Auction 87 - Jewish and Israeli Art, History and Culture
Including: sketches by Ze'ev Raban and Bezalel items, hildren's books, avant-garde books, rare ladino periodicals, and more
"Elefandl, " by Rudyard Kipling – Illustrations by El Lissitzky – Berlin, 1922
Elefandl ["The Elephant's Child"], by Rudyard Kipling. Illustrations by "Kraft" [El Lissitzky]. Berlin: Schweln, 1922. Yiddish.
Yiddish translation of the famous children's story "The Elephant's Child" by Rudyard Kipling (1856-1936), from the collection entitled "Just So Stories." Illustrations by the Russian-Jewish avant-garde artist El Lissitzky (under the pen name "Kraft).

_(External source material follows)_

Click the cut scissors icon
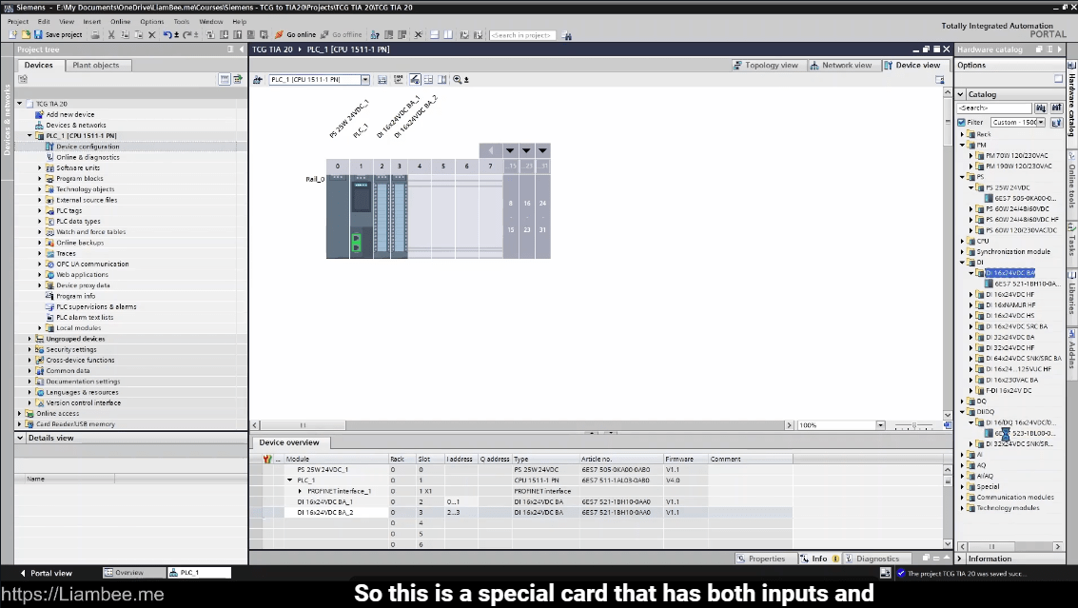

14, [2] pp., 28 cm. Good condition. Stains. Minor creases. Minor tears to edges of leaves, restored. Spine restored. Edges of cover slightly trimmed.
El (Eliezer Lazar Markovich) Lissitzky (1890-1941), a Jewish-Russian artist, designer, photographer, teacher, typographer and architect, a prominent and important member of Russian avant-garde.
Lissitzky, an architect by training, contributed much, together with his teacher and friend Kazimir Malevich, to the conceptualization and development of the Supremacist movement – the abstract art focused on geometric forms. He also designed numerous books and journals, exhibitions, and propaganda posters for the communist regime in Russia and influenced the Bauhaus and Constructivist movements in Europe. In his early days, Lissitzky showed much interest in Jewish culture and many of his works integrated Jewish motifs (during the years 1915-1916, he took part in the ethnographic expedition headed by Shlomo An-ski to the Pale of Settlement). Wanting to promote Jewish culture in Russia after the revolution, he became engaged in designing and illustrating Yiddish children's books, creating several children's books which are considered pioneering masterpieces due to their graphics and typography. However, several years later, he abandoned the Jewish motifs in favor of developing a more abstract and universal artistic language.
In 1921, Lissitzky moved to Germany, where he served as the Russian cultural ambassador, engaged in forming connections between Russian and German artists and continued to design books and journals. Lissitzky, who perceived books as immortal artifacts, "monuments of the future" by his definition, used the medium as a tool for spreading the messages of avant-garde and his artistic perception, as indicated by the variety of books in whose design, production or illustration he took part – from children's books and poetry books and to catalogs, guidebooks and academic publications.
Lissitzky died in Moscow at the age of 51. In his final years, his artistic work was dedicated mainly to soviet propaganda; yet it seems that the same worldview accompanied his works throughout his life – the belief in goal-oriented creation (Zielbewußte Schaffen, the German term he coined) and the power of art to influence and bring about change.